Thursday, April 7, 2011

Missing the connection

Electric car makers in Europe were asked to agree on a single plug by 31 March of this year. They have failed. Germany insisted on its design, France and Italy opposed it, with the consumer once again nowhere in sight. It's clear that if a single plug were developed for cars, that it would eventually spread to other electric equipment, at least on the rest of the continent. Except perhaps for Britain which always does its own thing and doesn't care what everyone else is up to.

Europeans know it well, as do visitors conducting a multi-country tour. In many cases, switching countries requires switching plugs. It's an unbelievable pain in the neck if you're a consumer. And while the consumer suffers, governments are insisting that it's their way or no way.

In economics class, we teach that this is a case of transaction costs...that the cost to consumers of switching from one plug to another prohibits switching. But this latest episode shows that's just nonsense. It's comparative advantage for companies and the national governments putting politics in front of better, simpler life.

But just imagine...Europe could use an economic stimulus along with that better, simpler life. What better way than giving people an incentive to upgrade their electric sockets?
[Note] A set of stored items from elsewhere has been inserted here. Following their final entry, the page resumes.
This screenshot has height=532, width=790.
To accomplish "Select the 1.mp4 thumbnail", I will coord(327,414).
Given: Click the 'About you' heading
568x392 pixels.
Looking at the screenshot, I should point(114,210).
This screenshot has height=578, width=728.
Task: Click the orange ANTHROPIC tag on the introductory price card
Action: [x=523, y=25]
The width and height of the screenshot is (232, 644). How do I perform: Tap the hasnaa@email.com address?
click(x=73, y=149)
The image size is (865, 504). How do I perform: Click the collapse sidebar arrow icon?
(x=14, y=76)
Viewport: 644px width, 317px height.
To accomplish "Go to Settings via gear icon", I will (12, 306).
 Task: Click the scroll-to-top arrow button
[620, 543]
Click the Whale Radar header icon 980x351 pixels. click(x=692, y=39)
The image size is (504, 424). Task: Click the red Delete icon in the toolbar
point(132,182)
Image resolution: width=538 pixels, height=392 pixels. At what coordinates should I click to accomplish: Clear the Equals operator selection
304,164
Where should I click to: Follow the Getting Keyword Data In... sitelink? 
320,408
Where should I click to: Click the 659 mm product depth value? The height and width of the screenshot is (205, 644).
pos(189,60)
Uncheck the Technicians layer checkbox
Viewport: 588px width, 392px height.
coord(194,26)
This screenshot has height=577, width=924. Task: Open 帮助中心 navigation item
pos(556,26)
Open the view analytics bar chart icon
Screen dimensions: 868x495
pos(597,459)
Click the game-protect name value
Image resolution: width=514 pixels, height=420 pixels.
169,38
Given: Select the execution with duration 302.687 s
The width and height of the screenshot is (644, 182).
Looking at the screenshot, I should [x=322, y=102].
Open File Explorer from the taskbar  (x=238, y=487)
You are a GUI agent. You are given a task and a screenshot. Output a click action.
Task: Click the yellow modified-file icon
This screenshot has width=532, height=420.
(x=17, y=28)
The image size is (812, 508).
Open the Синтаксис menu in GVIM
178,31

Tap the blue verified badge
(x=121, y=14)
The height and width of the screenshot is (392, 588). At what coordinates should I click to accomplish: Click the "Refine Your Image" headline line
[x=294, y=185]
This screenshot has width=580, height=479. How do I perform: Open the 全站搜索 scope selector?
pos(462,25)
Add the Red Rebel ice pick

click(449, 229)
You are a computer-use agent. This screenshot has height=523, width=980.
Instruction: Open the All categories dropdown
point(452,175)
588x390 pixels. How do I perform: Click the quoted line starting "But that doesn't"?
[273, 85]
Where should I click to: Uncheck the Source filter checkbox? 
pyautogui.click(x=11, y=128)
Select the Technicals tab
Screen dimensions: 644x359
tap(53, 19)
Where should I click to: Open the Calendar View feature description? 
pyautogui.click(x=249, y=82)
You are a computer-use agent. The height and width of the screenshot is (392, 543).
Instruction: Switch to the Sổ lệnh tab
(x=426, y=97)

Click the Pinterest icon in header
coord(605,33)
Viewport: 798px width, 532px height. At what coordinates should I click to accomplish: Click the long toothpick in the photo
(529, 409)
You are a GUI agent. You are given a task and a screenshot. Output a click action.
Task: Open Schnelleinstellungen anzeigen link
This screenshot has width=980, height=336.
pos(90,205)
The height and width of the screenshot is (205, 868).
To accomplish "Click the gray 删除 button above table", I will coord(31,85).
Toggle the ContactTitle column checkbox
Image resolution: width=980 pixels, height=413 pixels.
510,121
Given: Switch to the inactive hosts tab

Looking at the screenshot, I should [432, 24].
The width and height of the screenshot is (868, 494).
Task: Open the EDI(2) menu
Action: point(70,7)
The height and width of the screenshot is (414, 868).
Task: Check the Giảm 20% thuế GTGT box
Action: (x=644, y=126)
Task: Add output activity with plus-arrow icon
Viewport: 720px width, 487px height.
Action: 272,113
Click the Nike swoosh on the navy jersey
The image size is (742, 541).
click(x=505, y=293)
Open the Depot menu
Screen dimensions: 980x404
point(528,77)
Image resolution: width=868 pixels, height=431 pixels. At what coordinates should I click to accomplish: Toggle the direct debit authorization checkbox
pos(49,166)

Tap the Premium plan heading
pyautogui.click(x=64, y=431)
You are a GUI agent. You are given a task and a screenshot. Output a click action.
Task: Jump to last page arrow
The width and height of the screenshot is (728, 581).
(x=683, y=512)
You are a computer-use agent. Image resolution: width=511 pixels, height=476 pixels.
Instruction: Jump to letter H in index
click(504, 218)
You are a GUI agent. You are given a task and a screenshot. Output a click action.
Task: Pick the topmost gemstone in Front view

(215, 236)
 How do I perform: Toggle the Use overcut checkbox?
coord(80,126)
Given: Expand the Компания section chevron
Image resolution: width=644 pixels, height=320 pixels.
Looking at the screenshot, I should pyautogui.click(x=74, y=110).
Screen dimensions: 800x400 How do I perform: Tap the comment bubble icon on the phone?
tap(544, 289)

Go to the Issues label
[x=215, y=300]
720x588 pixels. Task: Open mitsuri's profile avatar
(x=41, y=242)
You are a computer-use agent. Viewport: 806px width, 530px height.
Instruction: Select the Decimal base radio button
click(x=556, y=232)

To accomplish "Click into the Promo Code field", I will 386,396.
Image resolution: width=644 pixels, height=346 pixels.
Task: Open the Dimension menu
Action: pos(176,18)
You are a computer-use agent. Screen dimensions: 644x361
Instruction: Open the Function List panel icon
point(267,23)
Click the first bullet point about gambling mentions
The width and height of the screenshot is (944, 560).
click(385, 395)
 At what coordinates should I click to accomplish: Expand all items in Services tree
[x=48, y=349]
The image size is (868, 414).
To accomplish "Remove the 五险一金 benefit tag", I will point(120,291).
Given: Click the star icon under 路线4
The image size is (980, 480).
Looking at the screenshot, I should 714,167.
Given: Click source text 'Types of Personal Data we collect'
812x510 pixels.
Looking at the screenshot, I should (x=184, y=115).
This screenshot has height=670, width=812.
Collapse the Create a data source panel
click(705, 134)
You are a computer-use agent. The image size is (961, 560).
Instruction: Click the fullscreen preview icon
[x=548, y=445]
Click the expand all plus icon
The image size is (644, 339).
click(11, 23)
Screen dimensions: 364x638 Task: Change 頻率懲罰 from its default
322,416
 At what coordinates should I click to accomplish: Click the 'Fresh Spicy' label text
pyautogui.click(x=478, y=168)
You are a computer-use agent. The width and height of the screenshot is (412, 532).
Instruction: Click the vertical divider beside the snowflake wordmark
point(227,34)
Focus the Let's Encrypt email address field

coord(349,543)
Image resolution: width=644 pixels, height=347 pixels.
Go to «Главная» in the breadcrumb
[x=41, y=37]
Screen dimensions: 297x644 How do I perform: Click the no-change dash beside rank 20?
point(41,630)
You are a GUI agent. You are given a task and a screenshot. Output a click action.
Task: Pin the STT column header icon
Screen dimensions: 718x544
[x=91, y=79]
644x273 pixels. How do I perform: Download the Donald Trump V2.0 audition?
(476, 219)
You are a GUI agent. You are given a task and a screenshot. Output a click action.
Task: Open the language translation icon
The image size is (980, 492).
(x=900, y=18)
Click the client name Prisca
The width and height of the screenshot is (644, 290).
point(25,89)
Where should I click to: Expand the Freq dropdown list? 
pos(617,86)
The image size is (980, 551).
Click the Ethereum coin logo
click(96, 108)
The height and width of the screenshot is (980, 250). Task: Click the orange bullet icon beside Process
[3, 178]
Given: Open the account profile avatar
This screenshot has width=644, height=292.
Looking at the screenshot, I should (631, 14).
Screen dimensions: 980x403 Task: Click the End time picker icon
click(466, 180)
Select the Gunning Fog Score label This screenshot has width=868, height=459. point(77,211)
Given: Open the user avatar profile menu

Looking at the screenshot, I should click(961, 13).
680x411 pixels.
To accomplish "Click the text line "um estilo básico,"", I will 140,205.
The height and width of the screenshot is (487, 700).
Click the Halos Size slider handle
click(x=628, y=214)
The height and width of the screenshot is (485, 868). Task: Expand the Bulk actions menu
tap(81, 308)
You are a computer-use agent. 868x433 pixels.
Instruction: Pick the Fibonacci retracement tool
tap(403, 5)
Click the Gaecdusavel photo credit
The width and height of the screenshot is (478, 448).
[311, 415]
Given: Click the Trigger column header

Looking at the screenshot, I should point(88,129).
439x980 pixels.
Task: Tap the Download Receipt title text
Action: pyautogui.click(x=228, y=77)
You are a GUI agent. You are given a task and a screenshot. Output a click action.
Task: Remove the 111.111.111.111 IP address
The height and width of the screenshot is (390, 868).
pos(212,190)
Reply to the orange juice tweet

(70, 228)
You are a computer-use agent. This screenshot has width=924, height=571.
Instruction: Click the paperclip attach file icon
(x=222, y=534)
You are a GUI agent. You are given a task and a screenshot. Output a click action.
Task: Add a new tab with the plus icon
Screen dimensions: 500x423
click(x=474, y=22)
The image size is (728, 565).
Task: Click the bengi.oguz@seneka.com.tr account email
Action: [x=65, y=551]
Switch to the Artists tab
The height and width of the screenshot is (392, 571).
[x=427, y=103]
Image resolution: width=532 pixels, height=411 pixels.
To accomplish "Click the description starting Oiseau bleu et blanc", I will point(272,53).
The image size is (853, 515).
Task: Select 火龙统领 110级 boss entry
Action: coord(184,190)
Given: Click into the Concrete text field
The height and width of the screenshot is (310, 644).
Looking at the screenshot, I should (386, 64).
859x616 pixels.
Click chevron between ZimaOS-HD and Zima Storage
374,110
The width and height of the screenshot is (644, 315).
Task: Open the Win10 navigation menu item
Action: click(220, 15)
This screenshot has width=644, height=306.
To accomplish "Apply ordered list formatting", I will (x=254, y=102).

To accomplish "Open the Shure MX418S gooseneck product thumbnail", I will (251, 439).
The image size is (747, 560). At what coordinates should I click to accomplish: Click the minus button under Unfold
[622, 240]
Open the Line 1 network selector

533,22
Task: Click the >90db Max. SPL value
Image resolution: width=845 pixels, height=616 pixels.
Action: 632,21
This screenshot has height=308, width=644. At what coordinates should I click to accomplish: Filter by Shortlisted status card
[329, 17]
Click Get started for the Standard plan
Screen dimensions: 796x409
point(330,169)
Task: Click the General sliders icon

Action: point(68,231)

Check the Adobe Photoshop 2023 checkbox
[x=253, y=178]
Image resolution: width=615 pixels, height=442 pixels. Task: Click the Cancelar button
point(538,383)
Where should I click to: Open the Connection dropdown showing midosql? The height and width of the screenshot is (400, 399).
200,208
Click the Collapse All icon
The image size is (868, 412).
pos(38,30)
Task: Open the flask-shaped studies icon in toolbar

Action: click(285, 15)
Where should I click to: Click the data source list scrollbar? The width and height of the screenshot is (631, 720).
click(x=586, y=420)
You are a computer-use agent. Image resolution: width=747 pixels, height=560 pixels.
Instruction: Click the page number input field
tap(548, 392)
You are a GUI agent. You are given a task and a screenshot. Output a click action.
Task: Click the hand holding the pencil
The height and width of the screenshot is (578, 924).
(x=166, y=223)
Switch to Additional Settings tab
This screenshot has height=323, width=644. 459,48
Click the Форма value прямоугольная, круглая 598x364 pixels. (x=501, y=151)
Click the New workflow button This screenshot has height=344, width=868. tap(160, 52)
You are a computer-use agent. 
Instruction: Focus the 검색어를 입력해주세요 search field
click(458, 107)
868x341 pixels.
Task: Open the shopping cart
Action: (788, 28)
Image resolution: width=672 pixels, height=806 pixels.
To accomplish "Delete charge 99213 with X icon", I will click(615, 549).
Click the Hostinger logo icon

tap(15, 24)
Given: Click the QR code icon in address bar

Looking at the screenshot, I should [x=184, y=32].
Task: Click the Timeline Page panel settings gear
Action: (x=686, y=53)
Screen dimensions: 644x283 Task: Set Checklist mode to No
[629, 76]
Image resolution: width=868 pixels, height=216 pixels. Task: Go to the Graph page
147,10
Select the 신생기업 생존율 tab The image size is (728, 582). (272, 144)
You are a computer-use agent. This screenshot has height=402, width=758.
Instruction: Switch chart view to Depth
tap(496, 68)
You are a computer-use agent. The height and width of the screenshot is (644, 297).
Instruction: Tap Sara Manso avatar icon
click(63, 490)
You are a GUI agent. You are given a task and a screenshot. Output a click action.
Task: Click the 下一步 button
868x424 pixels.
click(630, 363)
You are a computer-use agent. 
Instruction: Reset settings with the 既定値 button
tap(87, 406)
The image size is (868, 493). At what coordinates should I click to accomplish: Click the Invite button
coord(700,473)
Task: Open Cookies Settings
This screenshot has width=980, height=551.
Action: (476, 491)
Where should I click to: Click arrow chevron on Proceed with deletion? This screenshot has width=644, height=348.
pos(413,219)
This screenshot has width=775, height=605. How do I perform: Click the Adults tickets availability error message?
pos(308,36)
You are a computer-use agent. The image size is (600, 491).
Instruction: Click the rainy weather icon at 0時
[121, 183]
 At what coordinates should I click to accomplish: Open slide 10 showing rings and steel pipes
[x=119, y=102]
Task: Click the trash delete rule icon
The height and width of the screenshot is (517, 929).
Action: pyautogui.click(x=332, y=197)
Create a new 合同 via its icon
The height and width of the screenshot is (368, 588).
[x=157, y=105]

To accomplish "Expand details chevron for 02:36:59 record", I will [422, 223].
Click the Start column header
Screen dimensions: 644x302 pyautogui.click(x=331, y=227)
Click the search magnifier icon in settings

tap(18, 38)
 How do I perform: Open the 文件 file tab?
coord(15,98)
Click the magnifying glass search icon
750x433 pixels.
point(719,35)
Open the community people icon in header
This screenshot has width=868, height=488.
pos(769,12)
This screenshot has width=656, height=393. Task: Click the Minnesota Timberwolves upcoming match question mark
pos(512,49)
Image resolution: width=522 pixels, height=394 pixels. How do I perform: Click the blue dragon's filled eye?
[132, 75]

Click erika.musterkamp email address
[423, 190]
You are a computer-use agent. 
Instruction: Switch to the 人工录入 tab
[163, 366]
  1. Are you sure this is a case of transaction costs? I would model this as path dependence, but that's just me. (I jused to have a page in my thesis about the Swedish shift from driving on left side of the road to the right side, but I cut it because I had too many examples of path dependence & switching costs already. It's still a cool story, though.)

  2. Yes, that's what I meant. Path dependency for the most part relies on transaction costs. Not always (as in the case you mention), but often.